So I'm gonna back up a little bit for some of our listeners that probably even heard of this test. When you mentioned this, I'm gonna have you go through kind of the test, kind of what happens with it, like how it works a little bit, if you don't mind explaining, because you're probably wondering, well, ooh, I had a squamous cell diagnosed. Yeah, I don't know if my doctor ran that test. So it's gonna have you walk us through, you know, how's that test ran and then what what are the different categories of results that potentially a patient could fall into.

SPEAKER_02

Yeah.

SPEAKER_00

And before I even do that, actually, let me back up one more time. When is the test really indicated? Because, you know, as you and I talked about, we could have biopsy like two and three squamous cell carcinomas on one patient, right? And then times that, times how many patients you see. The just the sheer number is outstanding. So, one, let's talk about who would you consider to be eligible for the test?

SPEAKER_02

Right.

SPEAKER_00

And then two, let's talk about then what would the results actually be?

SPEAKER_02

So uh, you know, these tests and tools are not for all squamous cell personalness. So it's up to the provider to determine what you think is a high risk behavior, right? And so I have my own criteria that I like to share with others. Uh one of the things I found to be high risk for my patients is rapid growth, right? And so um if a patient comes in and what's rapid, that's so you know vague, right?

SPEAKER_00

Right, two weeks, three weeks. Yeah, exactly.

SPEAKER_02

I usually say if your skin cancer doubled in the twos, doubled in size in two weeks.

SPEAKER_00

Okay, I like that.

SPEAKER_02

Uh I that's my personal criteria. That's fast, you know, that's really fast. If a patient uses anywhere along that lingo, that's a high-risk squame cell carcinoma. Um, I like to use uh what's called neuropathic symptoms, which is I push on it and it really hurts. That might be an indication of perineural invasion, which often when we go in to do surgery, we see that encompassed nerve with the tumor often. Um, that's a high-risk feature for me. Um, when I have something that's large in a high-risk area, I like to call, I'm gonna coin this phrase, I call it uh, I like to speak a lot about it. I call it my cereal bowl zone, right?

SPEAKER_00

I love cereals, so this is it with me.

SPEAKER_02

So if you get your cereal bowl and you put it on your ear, I call that my cereal bowl zone, right? I love it. I don't know why it's a cereal bowl, by the way. It could be a frisbee or whatever.

SPEAKER_00

Side note, what's your favorite cereal as a kid?

SPEAKER_02

Gotta pick one. You know, I uh I'd probably go. It's funny, I grew up with the most bland cereals, probably the one with the rooster, the corn flicks.

SPEAKER_00

Cool pimples for me, all the way in. Pope pimples. All right, we'll go back. All right, go back.

SPEAKER_02

But uh so um, so I call that my cereal bulzone. Why? Because the lymphatic drainage in in and around this area is very superficial.
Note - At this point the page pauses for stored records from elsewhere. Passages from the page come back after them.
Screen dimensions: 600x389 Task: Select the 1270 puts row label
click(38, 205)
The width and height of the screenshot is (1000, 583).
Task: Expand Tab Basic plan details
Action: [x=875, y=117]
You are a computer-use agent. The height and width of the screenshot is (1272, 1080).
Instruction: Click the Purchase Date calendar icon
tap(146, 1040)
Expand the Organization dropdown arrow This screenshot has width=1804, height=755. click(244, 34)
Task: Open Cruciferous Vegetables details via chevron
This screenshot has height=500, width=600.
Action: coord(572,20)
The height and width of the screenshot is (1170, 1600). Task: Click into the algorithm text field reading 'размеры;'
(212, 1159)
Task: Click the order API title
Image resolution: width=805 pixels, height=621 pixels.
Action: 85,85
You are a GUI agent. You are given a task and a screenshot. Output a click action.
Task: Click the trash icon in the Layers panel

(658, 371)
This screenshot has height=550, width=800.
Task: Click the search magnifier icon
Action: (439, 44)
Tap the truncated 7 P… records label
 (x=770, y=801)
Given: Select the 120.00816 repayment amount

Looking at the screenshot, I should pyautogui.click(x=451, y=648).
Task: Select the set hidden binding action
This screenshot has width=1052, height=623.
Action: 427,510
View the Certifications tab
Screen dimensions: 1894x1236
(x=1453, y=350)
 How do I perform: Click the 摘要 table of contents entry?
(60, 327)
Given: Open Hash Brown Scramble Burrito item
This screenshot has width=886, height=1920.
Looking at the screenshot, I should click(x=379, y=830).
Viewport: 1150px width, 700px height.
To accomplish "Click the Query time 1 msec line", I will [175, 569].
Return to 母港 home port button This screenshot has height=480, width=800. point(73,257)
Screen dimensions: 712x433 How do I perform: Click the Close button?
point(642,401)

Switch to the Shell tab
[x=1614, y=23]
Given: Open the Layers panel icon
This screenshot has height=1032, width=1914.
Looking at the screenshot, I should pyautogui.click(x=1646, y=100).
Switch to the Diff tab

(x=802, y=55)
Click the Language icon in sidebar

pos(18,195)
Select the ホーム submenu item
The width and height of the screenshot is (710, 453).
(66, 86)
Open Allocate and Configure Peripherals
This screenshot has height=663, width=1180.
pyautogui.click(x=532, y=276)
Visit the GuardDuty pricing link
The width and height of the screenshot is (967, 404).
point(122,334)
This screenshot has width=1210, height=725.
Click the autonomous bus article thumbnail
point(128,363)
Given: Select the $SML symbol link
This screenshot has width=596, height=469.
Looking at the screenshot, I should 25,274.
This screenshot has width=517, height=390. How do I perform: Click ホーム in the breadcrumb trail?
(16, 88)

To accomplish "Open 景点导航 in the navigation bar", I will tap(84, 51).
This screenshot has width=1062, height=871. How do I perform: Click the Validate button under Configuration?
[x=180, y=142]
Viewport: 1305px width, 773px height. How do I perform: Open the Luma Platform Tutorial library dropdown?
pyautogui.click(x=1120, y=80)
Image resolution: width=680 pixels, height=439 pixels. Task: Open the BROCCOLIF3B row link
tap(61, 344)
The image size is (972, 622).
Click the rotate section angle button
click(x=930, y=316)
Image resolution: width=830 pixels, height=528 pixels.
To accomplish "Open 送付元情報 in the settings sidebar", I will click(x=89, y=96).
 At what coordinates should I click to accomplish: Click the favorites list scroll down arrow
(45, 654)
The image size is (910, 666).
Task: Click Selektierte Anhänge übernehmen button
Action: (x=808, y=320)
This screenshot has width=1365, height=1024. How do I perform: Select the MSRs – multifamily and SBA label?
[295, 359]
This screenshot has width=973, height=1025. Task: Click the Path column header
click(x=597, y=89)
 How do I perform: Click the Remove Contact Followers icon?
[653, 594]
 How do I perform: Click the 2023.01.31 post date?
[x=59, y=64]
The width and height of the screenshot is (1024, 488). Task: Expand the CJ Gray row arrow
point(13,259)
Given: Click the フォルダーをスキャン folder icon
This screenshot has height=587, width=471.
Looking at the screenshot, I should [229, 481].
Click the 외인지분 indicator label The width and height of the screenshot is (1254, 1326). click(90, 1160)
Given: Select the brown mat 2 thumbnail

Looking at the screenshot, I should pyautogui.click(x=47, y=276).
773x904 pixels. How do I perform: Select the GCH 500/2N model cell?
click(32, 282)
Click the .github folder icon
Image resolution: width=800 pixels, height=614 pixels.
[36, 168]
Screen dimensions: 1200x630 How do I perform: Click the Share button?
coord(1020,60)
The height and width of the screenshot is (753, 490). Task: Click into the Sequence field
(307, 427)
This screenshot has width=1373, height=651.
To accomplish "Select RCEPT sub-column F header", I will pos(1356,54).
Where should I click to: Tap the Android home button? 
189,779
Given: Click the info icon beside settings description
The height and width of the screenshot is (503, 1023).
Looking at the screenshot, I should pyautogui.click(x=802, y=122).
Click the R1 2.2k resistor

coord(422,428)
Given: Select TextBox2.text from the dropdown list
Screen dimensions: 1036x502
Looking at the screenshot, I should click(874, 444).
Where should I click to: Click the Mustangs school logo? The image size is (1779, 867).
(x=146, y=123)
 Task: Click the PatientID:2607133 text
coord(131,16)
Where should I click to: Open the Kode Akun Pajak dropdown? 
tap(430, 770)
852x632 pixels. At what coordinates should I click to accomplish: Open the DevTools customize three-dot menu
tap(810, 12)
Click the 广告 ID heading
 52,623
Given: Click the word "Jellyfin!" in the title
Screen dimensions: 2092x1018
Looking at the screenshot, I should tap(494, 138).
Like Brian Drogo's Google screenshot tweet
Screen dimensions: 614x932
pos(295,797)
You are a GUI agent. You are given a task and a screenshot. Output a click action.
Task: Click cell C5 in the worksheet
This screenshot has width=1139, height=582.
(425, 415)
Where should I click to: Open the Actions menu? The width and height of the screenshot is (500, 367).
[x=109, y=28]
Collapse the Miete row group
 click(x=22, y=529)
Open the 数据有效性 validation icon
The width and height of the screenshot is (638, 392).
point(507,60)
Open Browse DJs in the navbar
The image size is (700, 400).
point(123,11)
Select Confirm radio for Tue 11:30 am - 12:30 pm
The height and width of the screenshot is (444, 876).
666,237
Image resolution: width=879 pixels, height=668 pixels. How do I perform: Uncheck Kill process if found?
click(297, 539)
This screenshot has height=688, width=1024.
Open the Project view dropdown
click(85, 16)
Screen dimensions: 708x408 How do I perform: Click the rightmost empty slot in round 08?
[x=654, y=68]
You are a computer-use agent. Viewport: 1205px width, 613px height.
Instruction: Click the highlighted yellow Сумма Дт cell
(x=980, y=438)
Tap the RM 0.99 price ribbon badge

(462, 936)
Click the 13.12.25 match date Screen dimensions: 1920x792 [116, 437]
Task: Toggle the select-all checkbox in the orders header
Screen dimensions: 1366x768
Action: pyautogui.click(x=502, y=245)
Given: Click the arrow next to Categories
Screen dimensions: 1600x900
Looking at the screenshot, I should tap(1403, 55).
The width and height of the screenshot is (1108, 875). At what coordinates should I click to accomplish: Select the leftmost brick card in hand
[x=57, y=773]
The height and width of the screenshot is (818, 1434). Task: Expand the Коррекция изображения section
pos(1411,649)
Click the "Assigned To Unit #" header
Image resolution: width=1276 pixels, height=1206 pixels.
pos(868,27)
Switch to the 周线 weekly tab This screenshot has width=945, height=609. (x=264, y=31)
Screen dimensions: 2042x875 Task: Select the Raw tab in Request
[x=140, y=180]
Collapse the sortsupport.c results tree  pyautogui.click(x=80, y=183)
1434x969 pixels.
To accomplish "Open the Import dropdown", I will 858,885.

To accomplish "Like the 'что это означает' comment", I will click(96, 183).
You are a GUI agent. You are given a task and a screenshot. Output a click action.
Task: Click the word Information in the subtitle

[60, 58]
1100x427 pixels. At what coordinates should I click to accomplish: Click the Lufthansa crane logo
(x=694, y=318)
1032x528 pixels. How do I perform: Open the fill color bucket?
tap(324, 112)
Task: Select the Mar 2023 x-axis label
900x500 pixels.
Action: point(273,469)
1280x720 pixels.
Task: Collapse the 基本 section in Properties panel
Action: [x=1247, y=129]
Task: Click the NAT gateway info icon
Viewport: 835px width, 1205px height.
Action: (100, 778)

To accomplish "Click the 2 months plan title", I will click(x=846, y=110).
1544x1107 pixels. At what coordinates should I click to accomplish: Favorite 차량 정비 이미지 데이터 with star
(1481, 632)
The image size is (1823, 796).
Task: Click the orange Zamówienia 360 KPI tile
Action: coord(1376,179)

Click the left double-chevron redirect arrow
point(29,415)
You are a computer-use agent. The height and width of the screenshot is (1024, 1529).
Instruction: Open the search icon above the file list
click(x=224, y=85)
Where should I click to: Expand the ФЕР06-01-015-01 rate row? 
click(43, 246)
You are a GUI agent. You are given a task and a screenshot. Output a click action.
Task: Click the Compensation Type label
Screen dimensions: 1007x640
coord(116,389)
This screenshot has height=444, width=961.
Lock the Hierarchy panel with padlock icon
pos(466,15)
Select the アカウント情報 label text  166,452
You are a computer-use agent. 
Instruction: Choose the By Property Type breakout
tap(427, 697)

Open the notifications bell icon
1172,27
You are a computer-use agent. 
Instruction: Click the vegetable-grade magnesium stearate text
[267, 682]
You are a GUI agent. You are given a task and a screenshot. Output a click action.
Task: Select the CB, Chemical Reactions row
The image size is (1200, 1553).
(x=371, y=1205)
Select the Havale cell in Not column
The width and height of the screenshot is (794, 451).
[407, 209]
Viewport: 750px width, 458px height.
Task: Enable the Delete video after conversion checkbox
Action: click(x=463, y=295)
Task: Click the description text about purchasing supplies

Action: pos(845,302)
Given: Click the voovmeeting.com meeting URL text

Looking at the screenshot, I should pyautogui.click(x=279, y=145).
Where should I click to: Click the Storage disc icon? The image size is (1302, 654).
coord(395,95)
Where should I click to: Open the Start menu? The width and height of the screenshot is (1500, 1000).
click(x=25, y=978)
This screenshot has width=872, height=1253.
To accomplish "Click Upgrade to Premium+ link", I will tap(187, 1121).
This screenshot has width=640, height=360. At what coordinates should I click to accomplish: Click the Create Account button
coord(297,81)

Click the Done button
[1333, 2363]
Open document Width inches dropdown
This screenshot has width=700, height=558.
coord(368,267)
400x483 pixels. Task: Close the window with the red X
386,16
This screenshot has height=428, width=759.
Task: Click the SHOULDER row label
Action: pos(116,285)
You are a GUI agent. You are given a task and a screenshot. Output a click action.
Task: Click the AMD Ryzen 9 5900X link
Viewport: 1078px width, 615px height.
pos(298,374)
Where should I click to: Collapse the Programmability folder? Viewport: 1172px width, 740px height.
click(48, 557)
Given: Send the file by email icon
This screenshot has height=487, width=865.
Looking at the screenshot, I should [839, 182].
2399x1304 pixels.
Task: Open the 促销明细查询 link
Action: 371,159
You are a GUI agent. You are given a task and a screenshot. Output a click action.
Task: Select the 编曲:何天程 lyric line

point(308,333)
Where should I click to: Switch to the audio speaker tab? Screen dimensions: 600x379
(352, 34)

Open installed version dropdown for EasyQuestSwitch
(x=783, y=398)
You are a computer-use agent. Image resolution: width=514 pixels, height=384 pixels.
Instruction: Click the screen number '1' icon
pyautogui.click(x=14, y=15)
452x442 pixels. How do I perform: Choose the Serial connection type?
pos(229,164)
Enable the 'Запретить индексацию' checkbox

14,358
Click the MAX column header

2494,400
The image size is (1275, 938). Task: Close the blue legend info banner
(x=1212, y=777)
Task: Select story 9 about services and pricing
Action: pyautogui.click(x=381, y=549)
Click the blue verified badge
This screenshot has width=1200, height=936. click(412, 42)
So um it doesn't take much for a skin cancer to get picked up by a lymph node in this area. In fact, sometimes we do most surgery, we run into lymph nodes and this they're that shallow, you know. Um, and so that lymphatic spread is very real in that zone. Um, and so these are all kind of features, but I I've ordered it for things outside of my high-risk zone that I still think is gonna be a high risk. But to answer your question, I don't order it on all squem success carcinomas. If we did that, it would be millions, right? Um, so I kind of try to cater it towards high-risk patient, high-risk cancer. And do I want, is that result going to change anything that I do, which is the really the million-dollar question, right? Um, and again, is this gonna change my proactive status on imaging, um, et cetera? So um the three results that you can get, first of all, to order the tests, it's extremely easy. You can do it via portal, which is my personal favorite. I actually order it myself. Um, you know, a lot of patients have like administrators or office admin order it for them or send a fax. You know, you could do that. I do it myself. It takes me about 30 seconds to do it. Um, and it's really easy. And your local representative, I'm sure, can set you up with a portal. You go in, you enter the patient information and information about the cancer and the pathology.

SPEAKER_00

You're using the biopsy, right? That you did. Okay.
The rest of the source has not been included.